Wednesday, March 27, 2013


Midnight's Children
Deepa Mehta
The story: Saleem Sinai is born at the stroke of midnight on Aug15, 1947, the moment of India’s Independence. His life and the lives of the other special children born in that first hour are inextricably linked and play out against the birthing pains of a nation. Saleem (Satya Bhabha) has telepathic powers, charismatic Shiva (Siddharth Narayan) is his nemesis and Parvati (Shriya Saran) is the witch who flits between the two men. Based on Salman Rushdie’s 1981 Booker Prize-winning novel of the same name.

History, as historian Arnold Toynbee once observed, is just one damn thing after another.

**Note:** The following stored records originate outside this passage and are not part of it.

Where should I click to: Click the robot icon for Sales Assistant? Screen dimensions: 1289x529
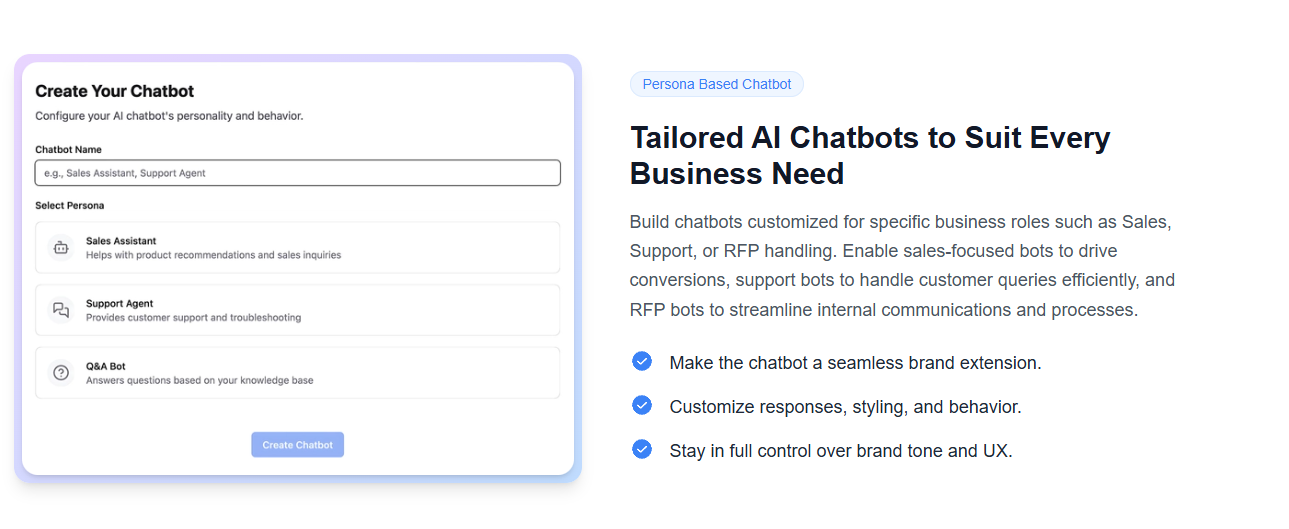pos(61,248)
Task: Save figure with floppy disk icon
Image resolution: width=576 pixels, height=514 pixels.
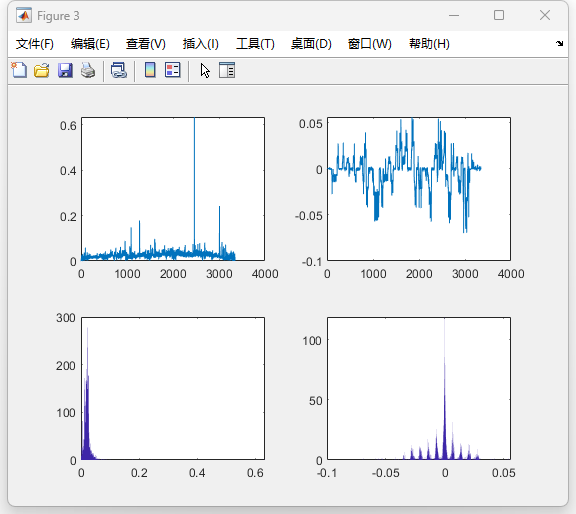Action: 65,70
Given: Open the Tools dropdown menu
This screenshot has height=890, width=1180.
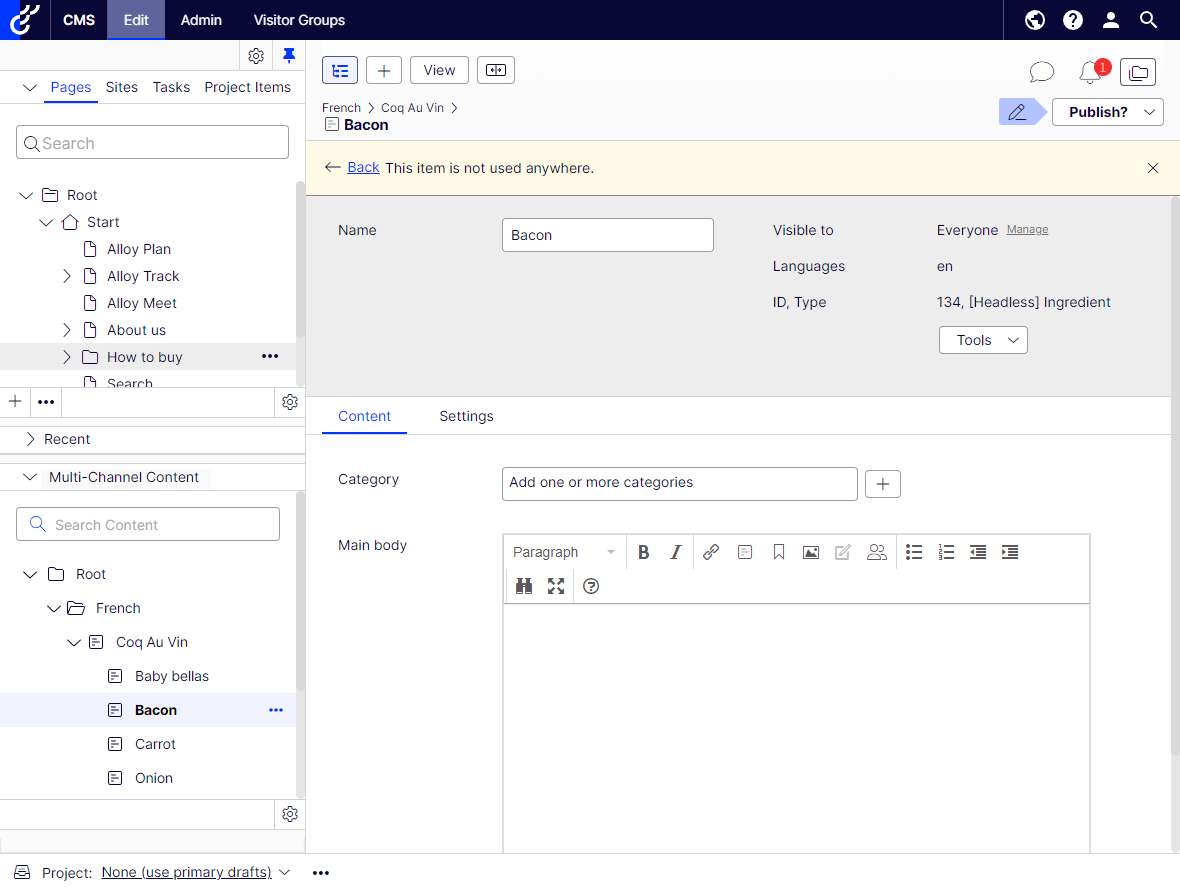Looking at the screenshot, I should click(x=983, y=340).
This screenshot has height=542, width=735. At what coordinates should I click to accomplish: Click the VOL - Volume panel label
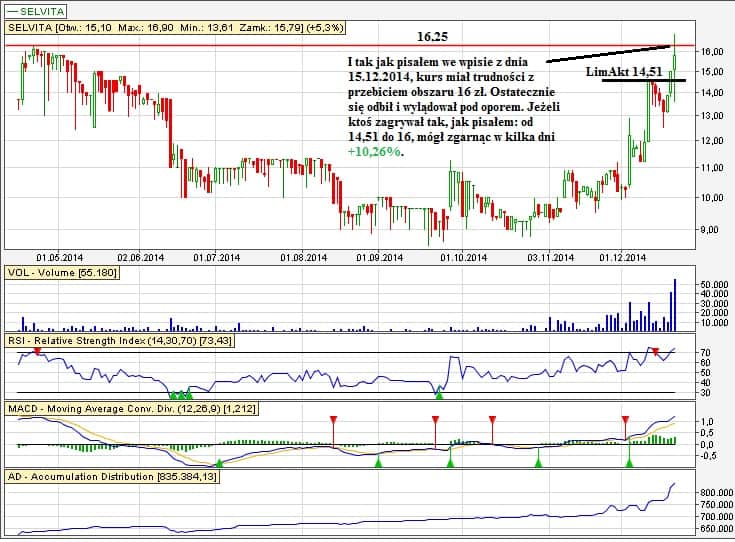click(x=62, y=271)
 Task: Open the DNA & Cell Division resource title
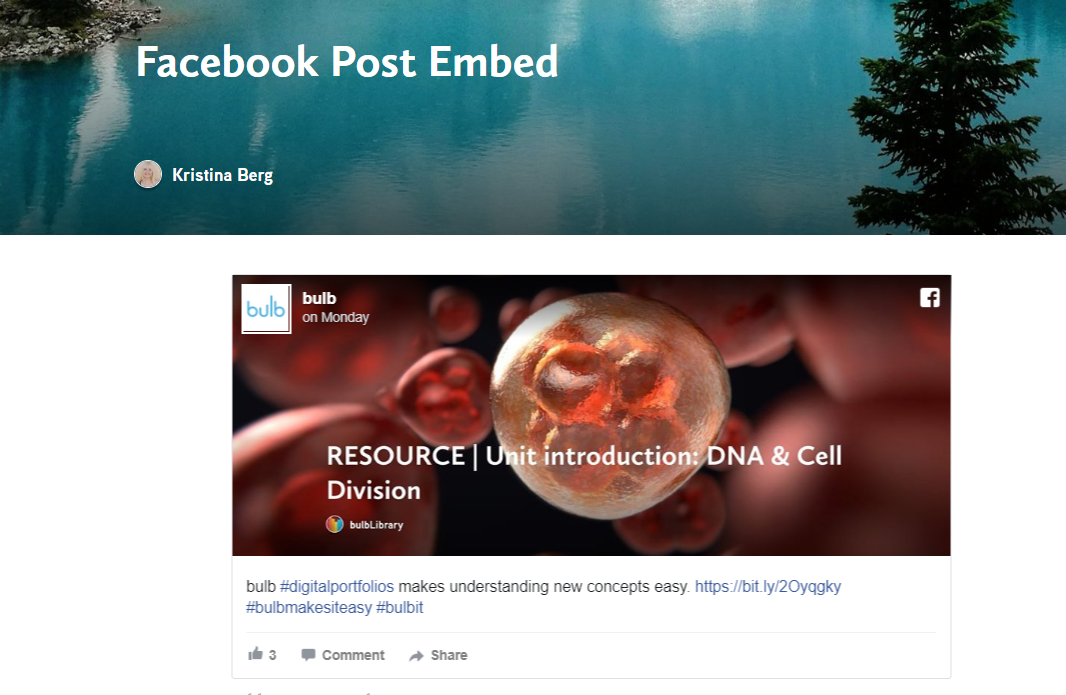584,473
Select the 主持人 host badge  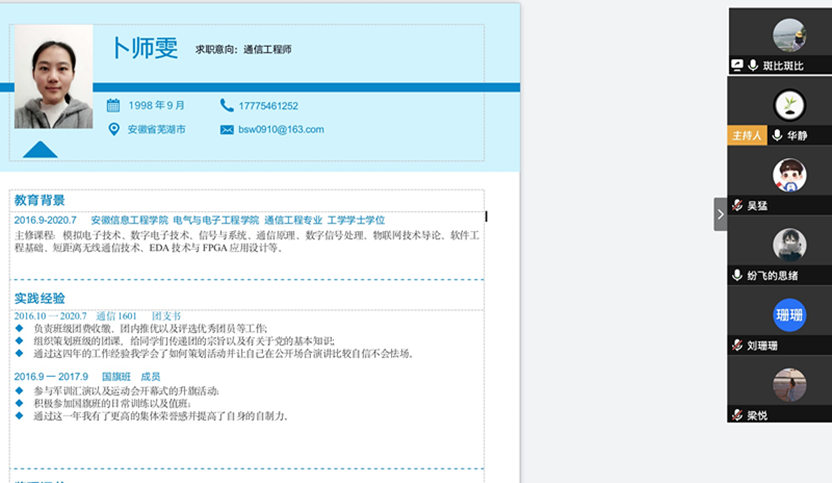click(746, 135)
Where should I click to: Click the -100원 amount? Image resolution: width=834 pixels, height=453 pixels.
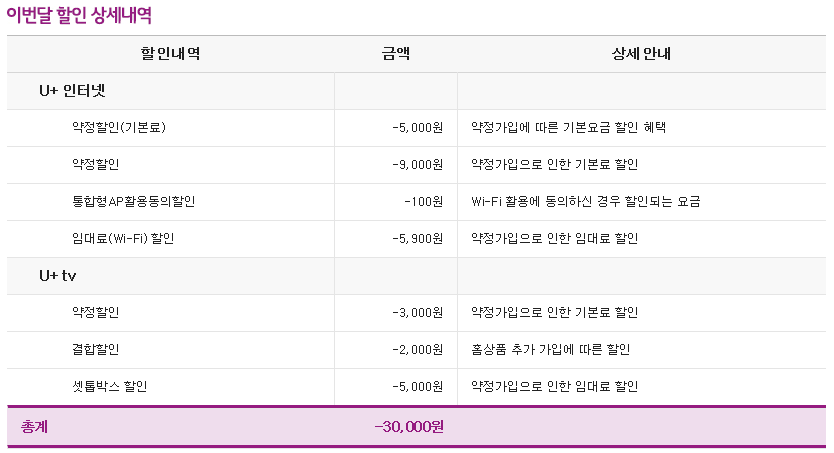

And there is plenty of history to get through in Midnight’s Children.
There are the last days of the British empire leading to the partition of India and Pakistan, war between the two countries, and civil war in Pakistan resulting in the creation of Bangladesh. While a novel has the luxury of space to shape events into a narrative thread, a film, even one over two hours long like this, has much less leeway to do so.
After a while, the characters begin to feel like pawns of history, swept up in a tide that they have no control over.
Director Deepa Mehta (Fire, 1996, Earth, 1998, and Water, 2005) could have sharpened the focus of the film much more so that the backdrop of unfolding events does not overwhelm it. As it stands, it is not easy for the viewer to immerse himself in the story of the characters.
It is a pity because there is plenty of drama, melo- and otherwise, in the recounting of Saleem’s family history and the single rebellious act of a nurse that changes his fate as well as Shiva’s forever.
Satya Bhabha (Scott Pilgrim Vs The World, 2010) is the somewhat passive Saleem, whose telepathic power is thrust upon him courtesy of a bulbous and snivelly nose, while Siddharth Narayan (Bommarillu, 2006) is the charismatic Shiva, whose ambitions take a dark turn.
Unfortunately, while the rivalry between Saleem and Shiva is established early on, it does not really pay off till late in the movie.
The impact of the relationship triangle with Parvati (Shriya Saran from Sivaji: The Boss, 2007) is also diminished, given the short shrift the character gets.
Still, there is a point to the tangled web of relations and relationships woven here: Who is whose son, who is whose mother, who is whose father?
The film’s resolution suggests that, in the end, you make your own family, just as you make your own country.